A witty and wide-ranging study of Russia's drift to revolution from the 1825 Decembrist uprising to the final downfall in WWI. Mr. Crankshaw has drawn in the cultural influences on the Russian intelligentsia through those years -- Dostoyevsky, Rimsky-Korsakov, Mendeleyev -- and their influence and despair. (Mr. Crankshaw notes Mendeleyev's removal from his university professorship by the Minister of Education, a political hack, and the scientist's subsequent rescue by the Finance Minister, Witte). More and more intellectuals turn to revolutionary plotting or simple apathy while Russia's economy and military struggle to catch up to Europe and ultimately fail.You'll find vivid personal portraits all through the story -- the Tsars, of course, Nicholas I, Alexander II and III -- but also some figures struggling heroically against the ultimate failure: Gen. Totleben at the siege of Sevastopol in 1854; Gen. Loris-Melikov attempting to reform the doomed tsardom of Alexander II in 1880; prime ministers Witte and Stolypin in their time working against the clock to industrialize a sullen and balky nation. And the revolutionaries: the Decembrists; the young students-turned-assassin stalking Alexander II; intellectual rebels like Herzen and Chernyshevsky.All this puts an 80-year perspective on the events leading to the 1905 revolution and the ultimate, completed downfall in 1917. His bibliographic comments on other sources -- including Robert Massie's Nicholas and Alexandra -- are well worth reading as well: sharp, wide-ranging and with the same depth of perspective. Well worth reading in light of the present-day Russia's attempts to find its way.

Superb!

This is an outstanding choice for anyone who wants to learn more about and understand the forces involved in Russia's autocratic Tsarist political system from 1825 to the Revolution of 1917. The author masterfully blends history, political thought, biography, (and a dry sense of humor at times!) to a monumental task in examining the changes in Russia in the last 100 or so years prior to the Soviet era. (he covers some significant events in the reign of Alexander I) We see how Russia's expansion to Central Asia; the impact of the Crimean War; the economic modernizing problems resulting from serfdom; and the war with Japan in the early 20th Century shaped and influenced the thinking in the country.Crankshaw is able to clearly deliniate the trends, and the significant events and people which made those trends possible. All in an easy to read and interesting style. A fascinating and highly informative read!

Magisterial

Since the previous reviews have already established an able outline of the work's content I will only say that Crankshaw's masterpiece is a magnificent work of history and cuts to the heart of Russia under the Tsars, the Politburo and today's government. As always, Crankshaw's prose is lucid, elegant and highly readable.

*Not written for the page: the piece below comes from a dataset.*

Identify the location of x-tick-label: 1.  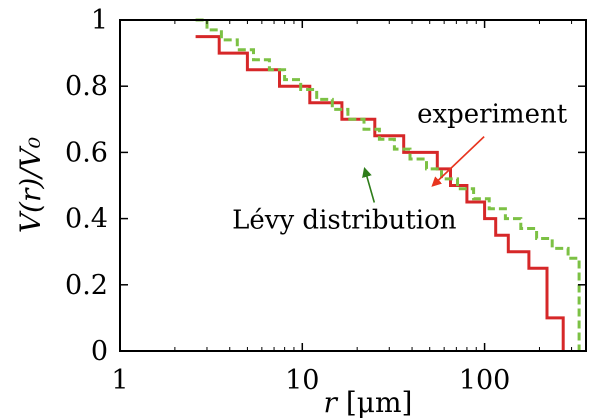
(120, 380).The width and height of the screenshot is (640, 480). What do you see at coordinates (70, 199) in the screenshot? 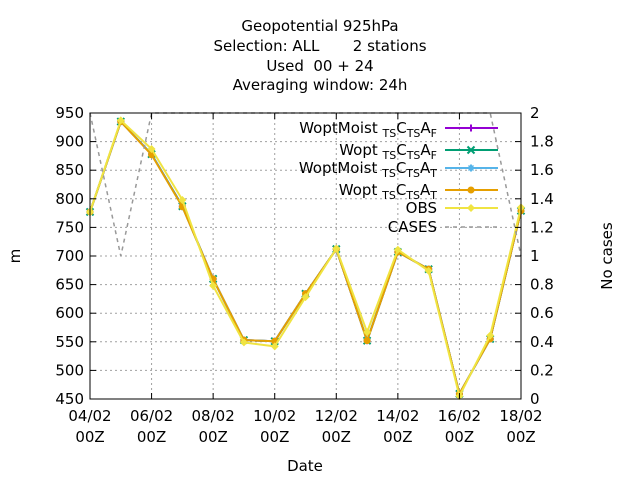
I see `y-tick-label: 800` at bounding box center [70, 199].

The last century of Autocracy in Russia

This book is a wonderful exposition of the reigns of the last tsars of Russia as well as the evolution of Russian society during that period, from a social and political view: Nicholas I, the oppressive ruler guided by a divine concept of sovereignty, smasher of the Decembrist rebellion and creator of the Third Section of Imperial Chancellery, the primitive political police; Alexander II, the reformist, the tsar who by an ukase in 1861 abolished servitude in Russia, and who, curiously, created the Okhrana, the security police on the basis of the Third Section and established it in the Ministry of Internal Affairs. In 1881 the tsar was assassinated as the result of a terrorist plot, and the Okhrana could do nothing to prevent it; Alexander III, as hard and terrible as Nicholas I, gave almost illimitate powers to the police and to the Governor Generals of provinces and regions. Russia was driving to the abyss as the differences between upper and lower classes were increasing dangerously in a country ruled by an absolute despotism, almost feudal; Nicholas II, weak and short-sighted, followed by inertia the politics of his predecessor. From 1905 the regime was falling apart and disintegrating: the Russian-Japanese War of 1904-1905, the Bloody Sunday of 1905, the breaking out of the I World War in 1914, all these events mainly accelerated the dethroning and later execution of the last emperor of the Romanov dinasty, His Sacred Majesty the Tsar of All Russias.